**ASSIGNED TASK**
If pictures appear, leave them out, and return exactly the lines from the one holding "Collapse the 商品管理 section chevron" through the last line of the listing below.
----------------------------------------
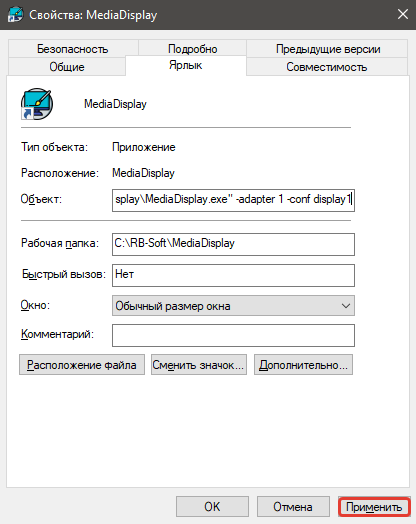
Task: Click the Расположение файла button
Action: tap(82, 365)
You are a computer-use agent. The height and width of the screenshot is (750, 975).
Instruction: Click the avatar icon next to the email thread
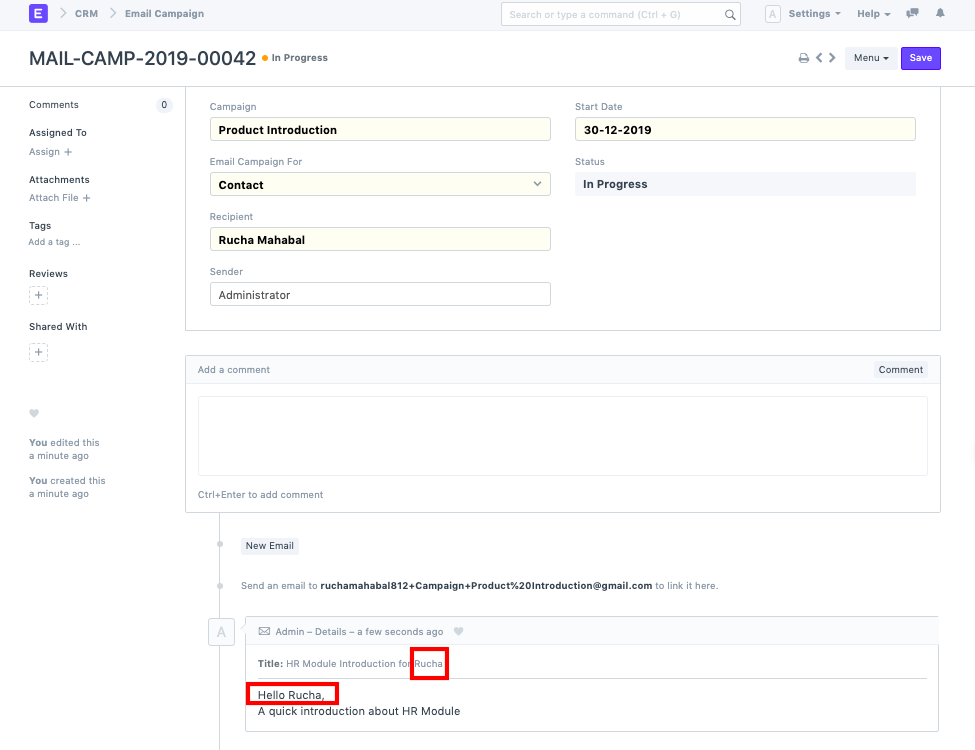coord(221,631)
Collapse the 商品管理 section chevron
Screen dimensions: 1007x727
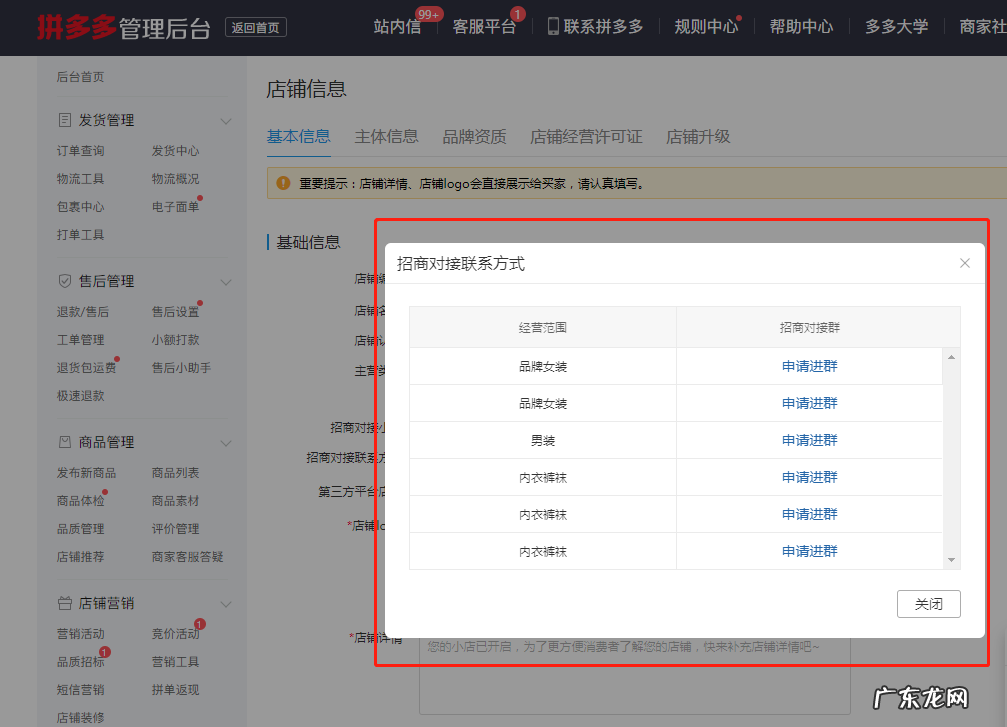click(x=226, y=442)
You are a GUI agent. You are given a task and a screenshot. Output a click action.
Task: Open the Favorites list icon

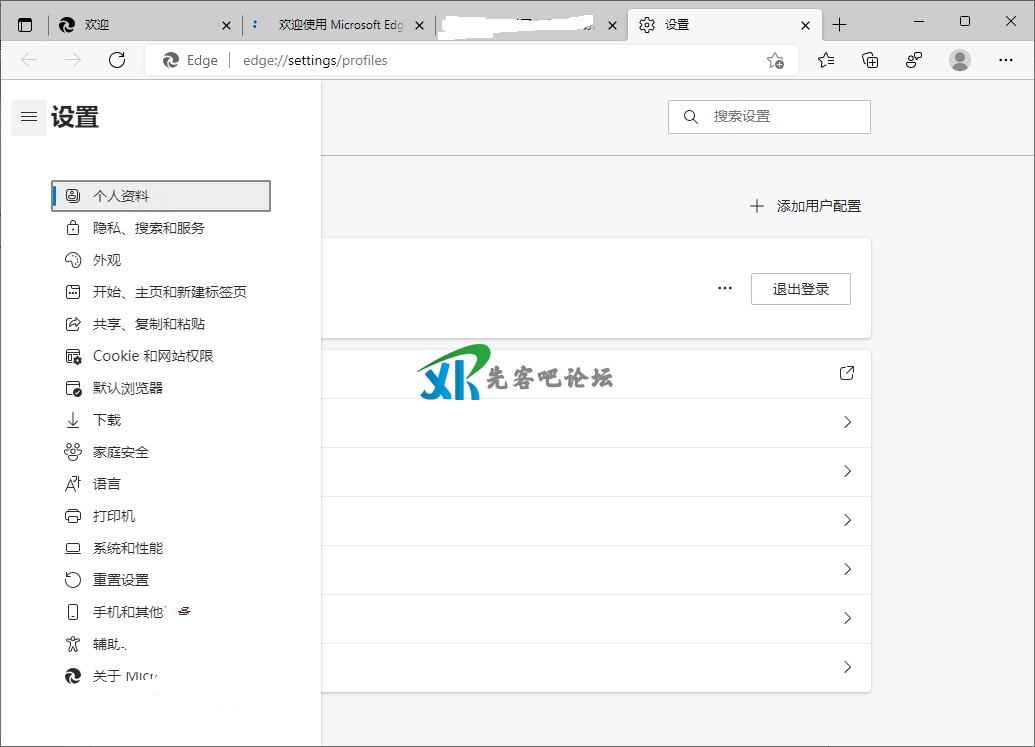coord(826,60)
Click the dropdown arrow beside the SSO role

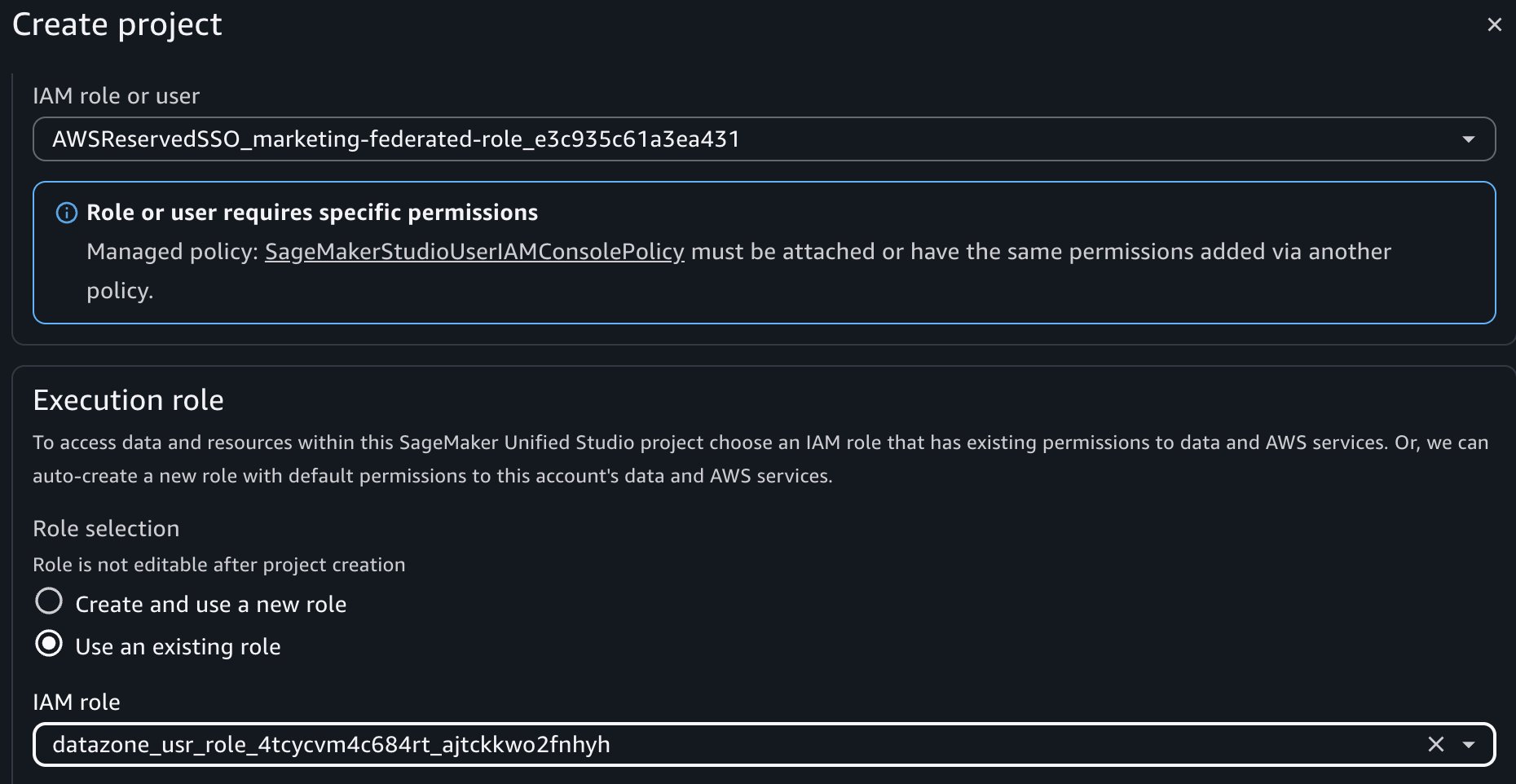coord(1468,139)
----------------------------------------
**ANSWER SECTION**
Collapse the 商品管理 section chevron
Screen dimensions: 1007x727
click(x=226, y=442)
You are a GUI agent. You are given a task and a screenshot. Output a click action.
Task: Open the Favorites list icon

coord(826,60)
Click the dropdown arrow beside the SSO role

coord(1468,139)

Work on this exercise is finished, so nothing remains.